▶ **What to produce**
Go over the entries and report the lines where the word "computer" occurs.

+--

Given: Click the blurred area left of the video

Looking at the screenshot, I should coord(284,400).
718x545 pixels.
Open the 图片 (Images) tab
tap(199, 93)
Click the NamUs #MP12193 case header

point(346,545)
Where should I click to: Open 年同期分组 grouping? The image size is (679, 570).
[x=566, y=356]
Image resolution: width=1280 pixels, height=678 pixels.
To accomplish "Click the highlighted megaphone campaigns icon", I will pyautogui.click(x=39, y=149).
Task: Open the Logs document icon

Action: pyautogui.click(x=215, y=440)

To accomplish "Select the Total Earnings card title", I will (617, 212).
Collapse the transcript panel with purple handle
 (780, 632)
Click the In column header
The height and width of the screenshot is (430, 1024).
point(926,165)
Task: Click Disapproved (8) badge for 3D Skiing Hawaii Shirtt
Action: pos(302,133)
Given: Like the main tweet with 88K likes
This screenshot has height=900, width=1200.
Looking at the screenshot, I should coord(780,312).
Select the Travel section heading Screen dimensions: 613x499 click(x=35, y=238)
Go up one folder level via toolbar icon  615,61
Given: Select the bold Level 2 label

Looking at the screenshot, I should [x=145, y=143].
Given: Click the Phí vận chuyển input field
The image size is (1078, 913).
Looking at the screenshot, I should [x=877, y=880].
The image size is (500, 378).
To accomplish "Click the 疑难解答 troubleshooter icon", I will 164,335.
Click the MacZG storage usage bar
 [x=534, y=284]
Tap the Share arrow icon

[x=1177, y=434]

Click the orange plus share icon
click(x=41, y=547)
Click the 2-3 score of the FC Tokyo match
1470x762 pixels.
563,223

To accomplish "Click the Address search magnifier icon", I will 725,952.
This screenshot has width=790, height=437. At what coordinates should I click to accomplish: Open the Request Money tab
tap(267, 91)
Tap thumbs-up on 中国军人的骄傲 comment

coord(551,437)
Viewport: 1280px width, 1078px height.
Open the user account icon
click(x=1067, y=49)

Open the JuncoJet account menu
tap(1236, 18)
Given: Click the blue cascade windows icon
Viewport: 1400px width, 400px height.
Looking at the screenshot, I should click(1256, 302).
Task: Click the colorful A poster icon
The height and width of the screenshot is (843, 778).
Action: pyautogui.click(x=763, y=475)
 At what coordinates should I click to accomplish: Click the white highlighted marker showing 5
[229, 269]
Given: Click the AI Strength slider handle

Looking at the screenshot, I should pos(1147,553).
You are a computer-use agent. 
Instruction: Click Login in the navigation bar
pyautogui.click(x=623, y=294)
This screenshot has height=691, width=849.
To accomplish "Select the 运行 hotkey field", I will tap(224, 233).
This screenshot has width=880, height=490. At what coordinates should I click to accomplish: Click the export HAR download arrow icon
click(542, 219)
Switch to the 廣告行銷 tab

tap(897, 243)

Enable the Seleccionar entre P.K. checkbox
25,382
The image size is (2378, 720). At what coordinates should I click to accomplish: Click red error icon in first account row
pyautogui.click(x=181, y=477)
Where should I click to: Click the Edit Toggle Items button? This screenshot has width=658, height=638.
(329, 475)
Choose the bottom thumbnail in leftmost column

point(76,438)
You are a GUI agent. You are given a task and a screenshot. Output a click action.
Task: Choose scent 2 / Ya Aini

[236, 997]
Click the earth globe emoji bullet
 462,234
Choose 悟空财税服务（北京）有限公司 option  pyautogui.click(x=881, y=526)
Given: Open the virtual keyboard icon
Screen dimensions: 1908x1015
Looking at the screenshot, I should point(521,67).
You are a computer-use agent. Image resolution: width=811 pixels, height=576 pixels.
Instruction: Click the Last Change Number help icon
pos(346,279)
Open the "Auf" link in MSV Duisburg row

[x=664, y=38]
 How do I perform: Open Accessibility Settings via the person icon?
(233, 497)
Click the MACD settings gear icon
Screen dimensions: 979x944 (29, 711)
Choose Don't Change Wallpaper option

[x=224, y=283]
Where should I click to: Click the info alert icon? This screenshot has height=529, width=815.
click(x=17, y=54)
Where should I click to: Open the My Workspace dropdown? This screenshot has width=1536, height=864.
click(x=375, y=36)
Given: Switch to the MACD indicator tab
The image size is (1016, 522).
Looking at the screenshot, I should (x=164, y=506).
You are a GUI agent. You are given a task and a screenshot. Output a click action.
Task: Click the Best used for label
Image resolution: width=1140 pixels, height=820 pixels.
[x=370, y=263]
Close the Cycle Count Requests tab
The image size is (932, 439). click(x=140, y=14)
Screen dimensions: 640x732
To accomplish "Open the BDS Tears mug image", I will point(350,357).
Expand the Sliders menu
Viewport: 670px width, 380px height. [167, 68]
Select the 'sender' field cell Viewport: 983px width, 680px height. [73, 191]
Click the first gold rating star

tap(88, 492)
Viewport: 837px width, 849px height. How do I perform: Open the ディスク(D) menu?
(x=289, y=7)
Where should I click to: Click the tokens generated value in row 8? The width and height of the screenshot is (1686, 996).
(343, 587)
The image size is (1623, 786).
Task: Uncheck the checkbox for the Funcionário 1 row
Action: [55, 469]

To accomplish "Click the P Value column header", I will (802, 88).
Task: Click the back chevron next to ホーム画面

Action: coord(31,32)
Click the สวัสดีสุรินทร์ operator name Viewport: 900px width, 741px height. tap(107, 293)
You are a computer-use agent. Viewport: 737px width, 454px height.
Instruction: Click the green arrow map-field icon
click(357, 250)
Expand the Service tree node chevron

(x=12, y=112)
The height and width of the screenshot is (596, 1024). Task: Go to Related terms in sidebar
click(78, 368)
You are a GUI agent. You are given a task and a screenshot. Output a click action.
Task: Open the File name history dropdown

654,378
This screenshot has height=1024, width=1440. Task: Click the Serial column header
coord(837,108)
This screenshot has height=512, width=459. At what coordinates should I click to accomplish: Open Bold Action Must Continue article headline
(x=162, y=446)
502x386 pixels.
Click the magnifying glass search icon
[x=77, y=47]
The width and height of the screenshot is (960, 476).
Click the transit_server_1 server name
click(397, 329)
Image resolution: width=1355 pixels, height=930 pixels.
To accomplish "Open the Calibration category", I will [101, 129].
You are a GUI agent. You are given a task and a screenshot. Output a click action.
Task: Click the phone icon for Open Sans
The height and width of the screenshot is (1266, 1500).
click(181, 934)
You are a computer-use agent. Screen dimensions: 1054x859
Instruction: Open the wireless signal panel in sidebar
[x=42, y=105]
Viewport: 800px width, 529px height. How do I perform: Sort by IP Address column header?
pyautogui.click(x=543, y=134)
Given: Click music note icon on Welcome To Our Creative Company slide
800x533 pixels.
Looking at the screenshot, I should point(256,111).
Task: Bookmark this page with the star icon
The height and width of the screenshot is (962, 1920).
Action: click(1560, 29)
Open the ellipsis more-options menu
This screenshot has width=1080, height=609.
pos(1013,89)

+--

▶ **Written solution**
You are a computer-use agent. 
You are a computer-use agent. Image resolution: width=811 pixels, height=576 pixels.
You are a computer-use agent. Viewport: 737px width, 454px height.
You are a computer-use agent. Screen dimensions: 1054x859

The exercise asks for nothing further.